If you are still on the fence about going to see Disney’s Beauty and the Beast, here are a few reviews and blog posts I think accurately portray the struggle for Christians.
When I first wrote The Facts about Disney’s Beauty and the Beast and the Exclusively Gay Moment, I had no idea what an uproar that post would cause. Once you’ve read that post, these posts are all an excellent follow up.
Do You Trust Disney with Your Kids? Desiring God questions the motives for boycott when they write “Genuine believers in Jesus are more and more in the minority, and it’s time for us to stop acting like we think it’s the mass media’s job to cater to us.”
A Beast of a Decision: Should Christians Watch Beauty and the Beast? Answers in Genesis answers the question “Is there any good reason for Christians to see Beauty and the Beast?” (In the addendum, they also address the question about beastiality that so many people on the left are using as a red herring and talk briefly about Stockholm Syndrome.
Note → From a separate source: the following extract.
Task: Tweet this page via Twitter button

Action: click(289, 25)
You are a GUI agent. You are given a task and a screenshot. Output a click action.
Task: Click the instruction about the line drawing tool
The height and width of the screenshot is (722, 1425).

Both important additions to this conversation.
In Beauty and the Beast Movie Review, Plugged In reviewer laments “Alas, however, we live in this activist age. A day when actors and directors and studios feel it necessary to insert such things in an attempt to normalize and elevate certain sexual choices. And, unfortunately, they’ve chosen to do so this time in a movie aimed at children.”
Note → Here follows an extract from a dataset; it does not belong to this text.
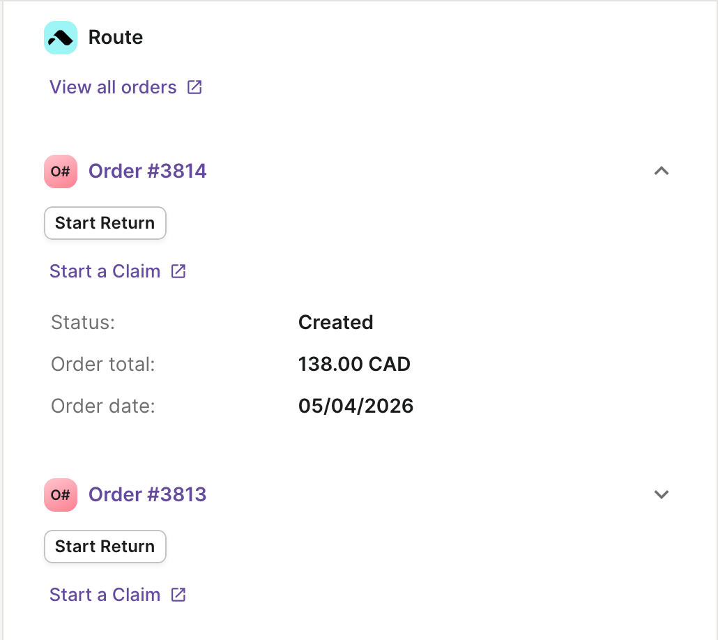This screenshot has width=718, height=640.
Task: Click the Order total label
Action: pyautogui.click(x=103, y=364)
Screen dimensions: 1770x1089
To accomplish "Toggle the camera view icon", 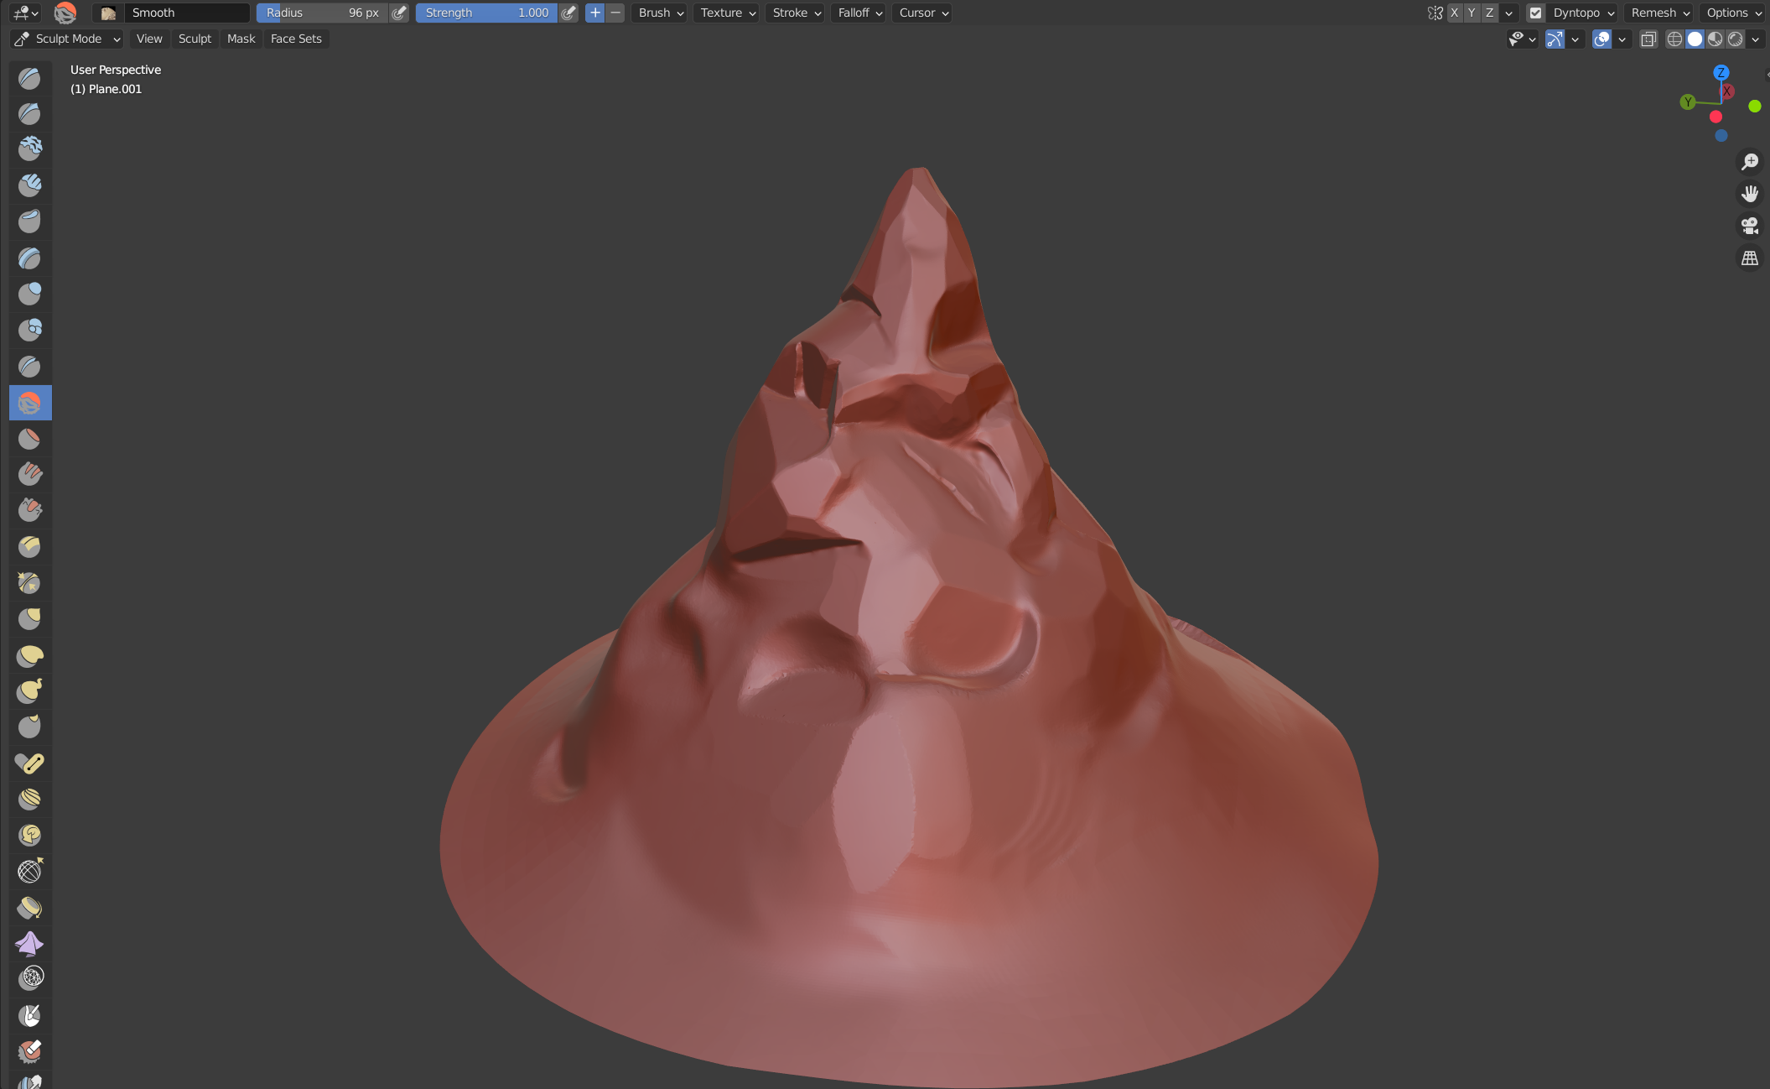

In Considering Beauty and the Beast in the Light of Lot’s Wife, I wrote “The better question is “How will we teach our children the difference between living in the world and living of the world?”. That’s the question that the story of Lot and his family begs us to answer.”
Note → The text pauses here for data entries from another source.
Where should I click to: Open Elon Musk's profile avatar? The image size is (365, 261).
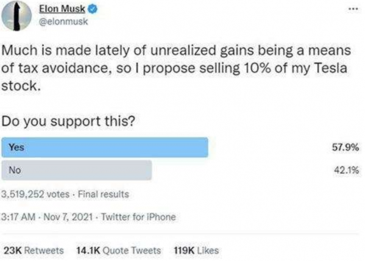point(16,16)
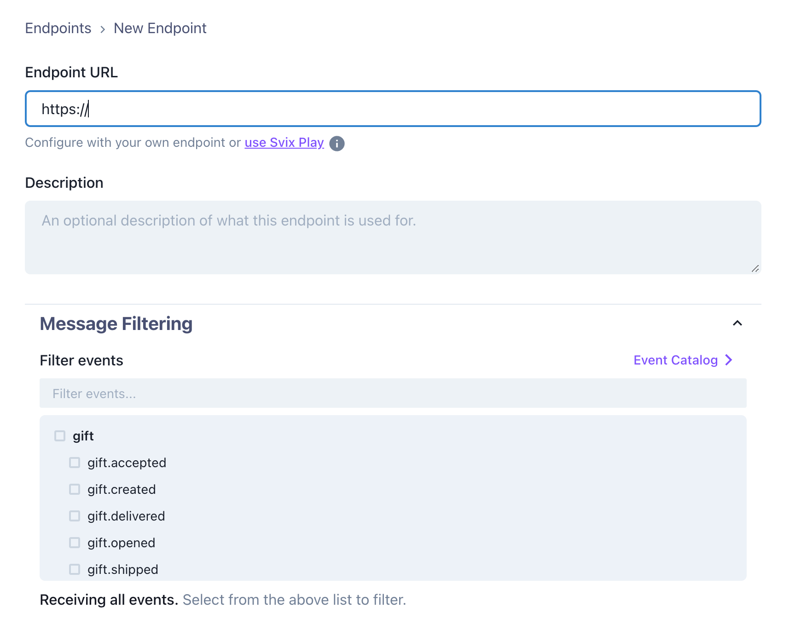Click the New Endpoint breadcrumb
The image size is (801, 625).
pos(160,28)
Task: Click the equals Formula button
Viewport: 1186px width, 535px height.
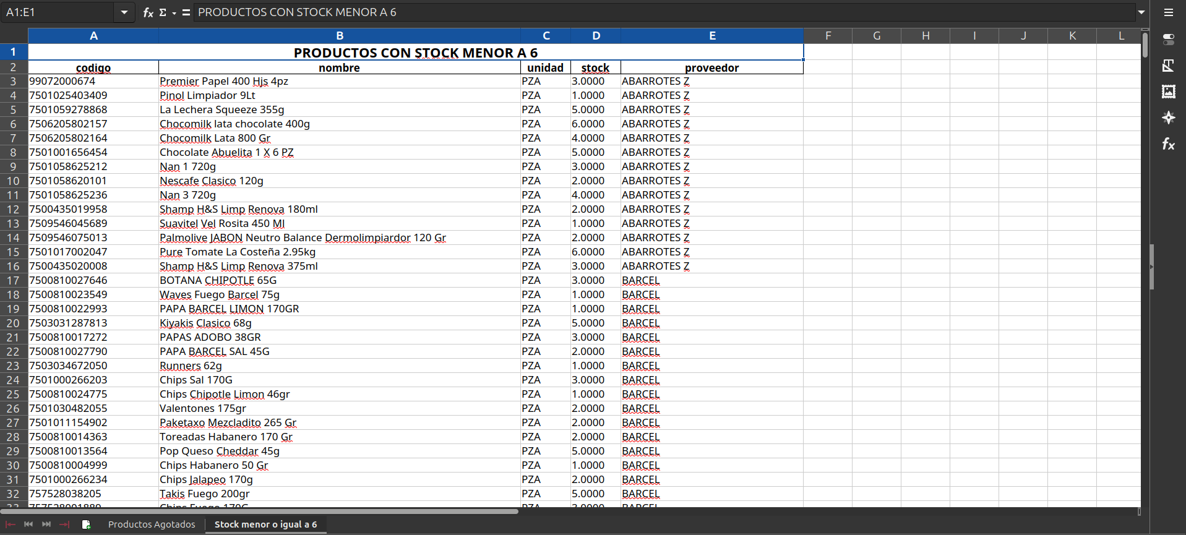Action: [x=186, y=12]
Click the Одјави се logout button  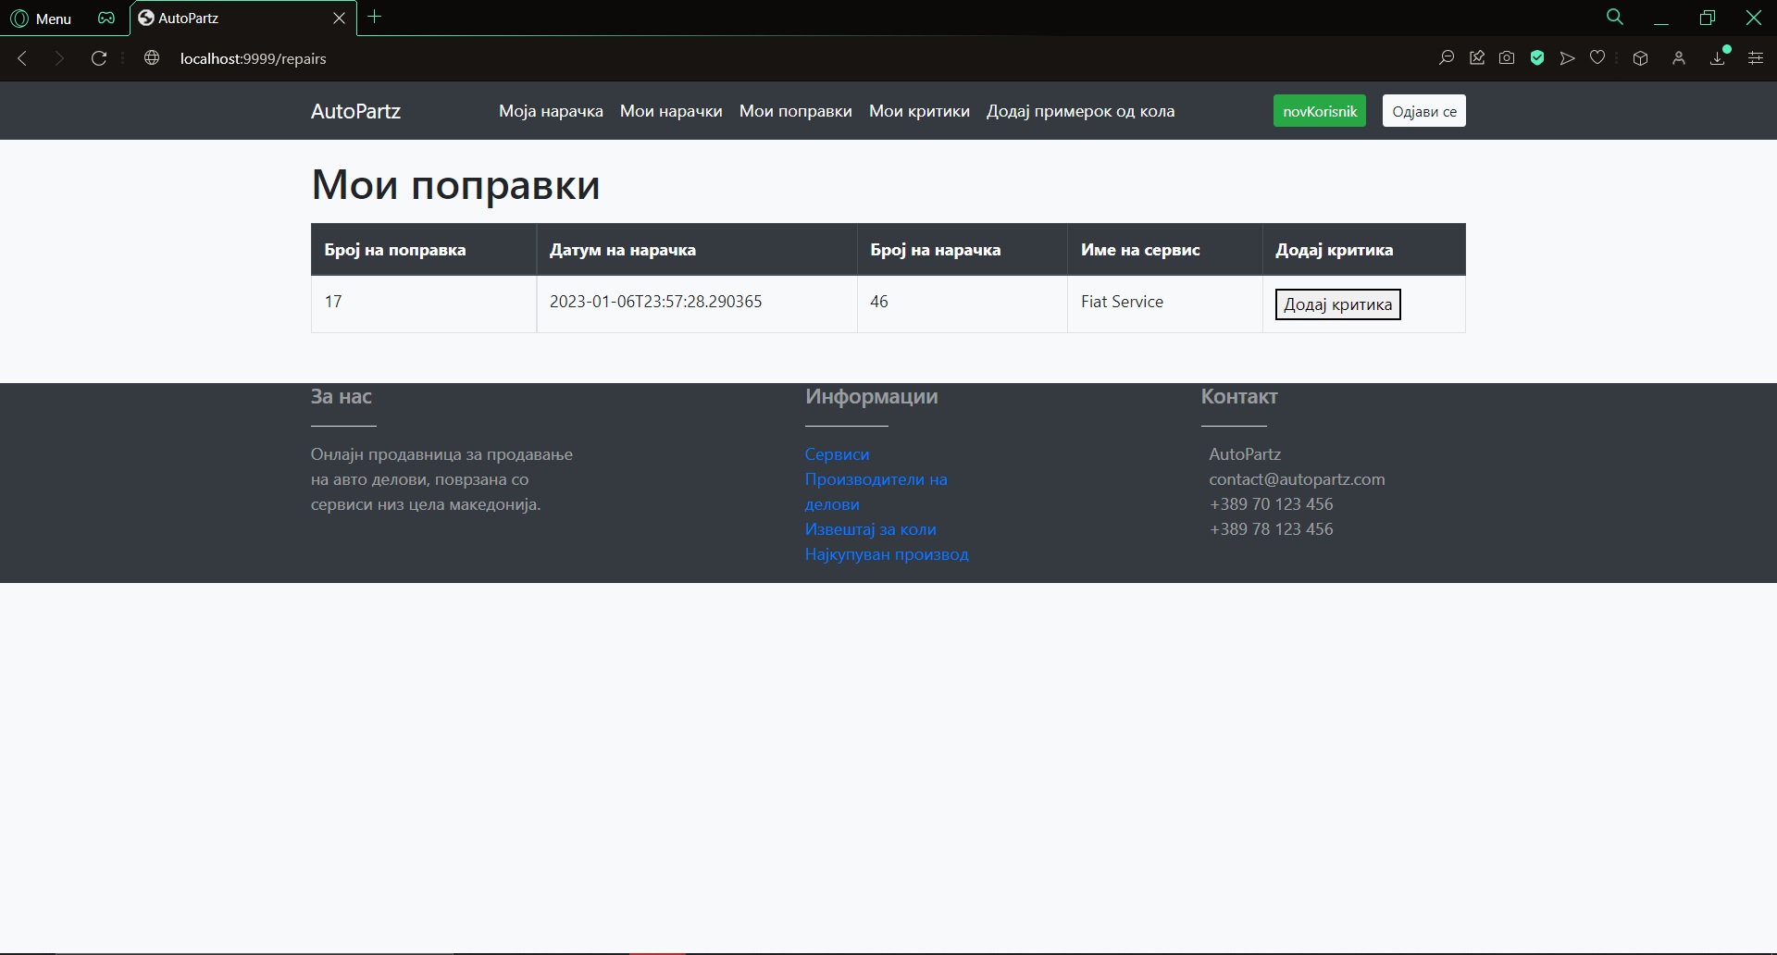(x=1423, y=111)
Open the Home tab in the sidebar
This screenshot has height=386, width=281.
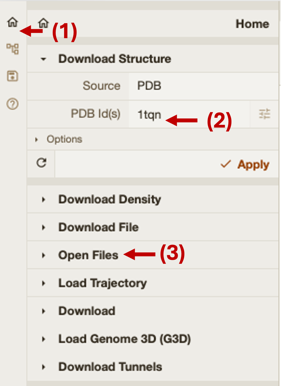pyautogui.click(x=13, y=22)
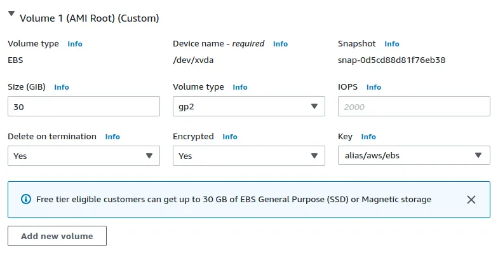
Task: Click Info next to gp2 Volume type label
Action: [240, 87]
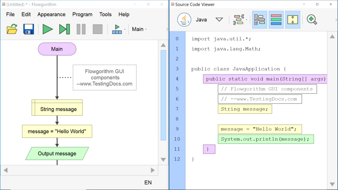
Task: Click the grey Stop square button
Action: [x=97, y=29]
In Will your Children Even Notice the Exclusively Gay Moment in Beauty and the Beast, I wrote “Maybe your child won’t notice or remember that particular moment where Le Fou enjoys sitting on Gaston’s lap – or any of the other subtle homosexual overtones in the movie or even the “exclusively gay moment” at the end. I will concede for the moment that it’s possible. At least not the first time they see it.”
Because. How many of our children actually only watch a Disney movie they love “just one time”?
In the end, I want to make sure it is clear that this is NOT about my children seeing someone who is a homosexual or learning about homosexuality. Of course they will in real life, and for the most part they already have. In fact, we were in direct, polite, friendly contact with two homosexuals at a local restaurant just today. This is not about hate or phobia. It’s about calling sin a sin no matter how hard Hollywood, the more liberal medical community, and the university campus tries to tell us otherwise. Do I sin? Yes – absolutely. Everyone sins. No one is exempt. But when you publicly, vocally, and aggressively say it isn’t sin, that’s a moral line in the sand. Disney drew that line in the sand (again) with Beauty and the Beast, and that line is only going to get thicker, heavier, more obvious, and more dividing as time moves on.
I agree that we have been desensitized to sin in this world. I agree with I guess everything you said. I would say, however, that as shocked as people are about homosexual content in a Disney movie, they shouldn’t be. Disney has been allowing “Gay Days” in the park for years, they just don’t advertise it.
Bill Lukens says
Your point about “normalizing sin” seems quite true. In my opinion, murder and killing of innocent people is a far worse “sin” than homosexuality. Most Americans and others who watch TV and movies regularly have watched violence and murder hundreds if not thousands of times. I see very few people protesting Gunsmoke, Bonanza, And the dozens of police & western dramas with killing & murder as themes repeated over & over, normalized.
The homosexuality in this movie is not as harmful as the many murders not complained about.
Amy Blevins says
Maybe it stands out to me so much because I do not watch TV.